Résumé de la décision
La décision concerne un recours en cassation formé par le ministre de l'intérieur à l'encontre d'un jugement du tribunal administratif de Bordeaux qui avait annulé une décision constatant la perte de validité du permis de conduire de M. B... pour solde de points nul. Cette perte était due à plusieurs infractions au code de la route commises entre 2009 et 2015. Le Conseil d'État annule le jugement du tribunal administratif pour erreur de droit, en indiquant que celui-ci n’a pas pris en compte les conditions de reconstitution des points sur le permis de conduire de M. B..., et renvoie l'affaire au même tribunal.
Arguments pertinents
1. Erreur de droit du tribunal administratif : Le Conseil d'État souligne que le tribunal a omis de vérifier si M. B... avait commis des infractions de classe supérieure depuis la dernière reconstitution de son capital de points. Cela constitue une erreur dans l'application des dispositions légales en matière de reconstitution de points de permis.

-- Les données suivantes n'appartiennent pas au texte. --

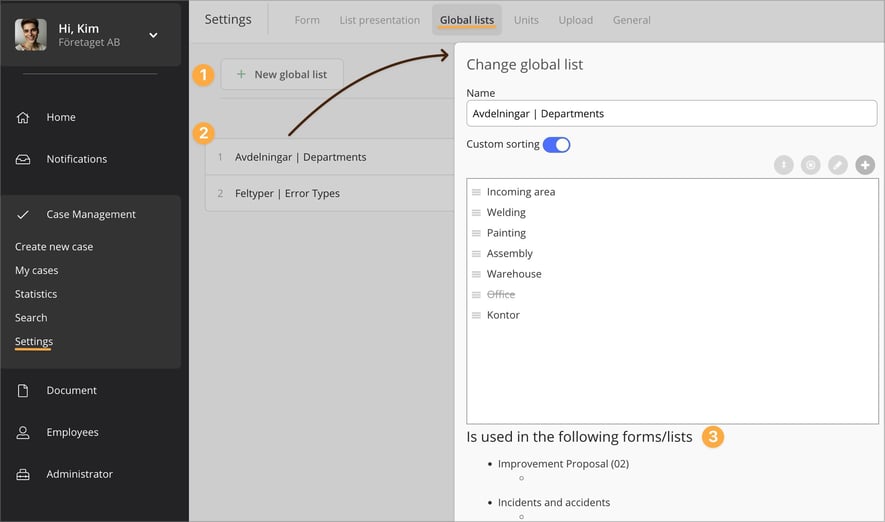885x522 pixels.
Task: Click the Administrator briefcase icon
Action: (23, 475)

2. Application des délais de reconstitution : Conformément à l'article L. 223-6 du code de la route, le Conseil d'État rappelle que la reconstitution intégrale du capital de points se base sur les événements liés à la réalité des infractions. Le tribunal aurait dû examiner le statut des infractions réalisées après le 1er janvier 2011.
> "Si le titulaire du permis de conduire n'a pas commis... une nouvelle infraction ayant donné lieu au retrait de points, son permis est affecté du nombre maximal de points" (Code de la route - Article L. 223-6).
Interprétations et citations légales
Interprétations des textes de loi
- Article L. 223-6 du Code de la route : Cet article stipule que le délai de reconstitution du capital de points d'un permis de conduire est de deux ans après la dernière infraction sanctionnée, mais porté à trois ans si l'infraction est d'un certain degré (délit ou contravention de quatrième ou cinquième classe). L'analyse de la réalité de l'infraction conclue à la nécessité de vérifier l'historique d'infractions de l'individu concerné.
- Loi n° 2011-267 du 14 mars 2011 : Cette loi a introduit des modifications par rapport aux conditions de reconstitution des points. Le Conseil d'État s’appuie sur cette loi pour expliquer que les infractions commises avant 2011 doivent être considérées selon les règles en vigueur à l'époque, tandis que celles commises après doivent respecter le nouveau cadre réglementaire.
> "Le délai de deux ans... est porté à trois ans si l'une des infractions ayant entraîné un retrait de points est un délit ou une contravention de la quatrième ou de la cinquième classe" (Loi n° 2011-267 - Article 76).
Conclusion
En conclusion, le Conseil d'État annule le jugement du tribunal administratif de Bordeaux en raison de l’omission d’une analyse approfondie des infractions passées de M. B... et de leur impact sur la validité de son permis de conduire. L'affaire est renvoyée au même tribunal pour réexamen conforme aux principes énoncés.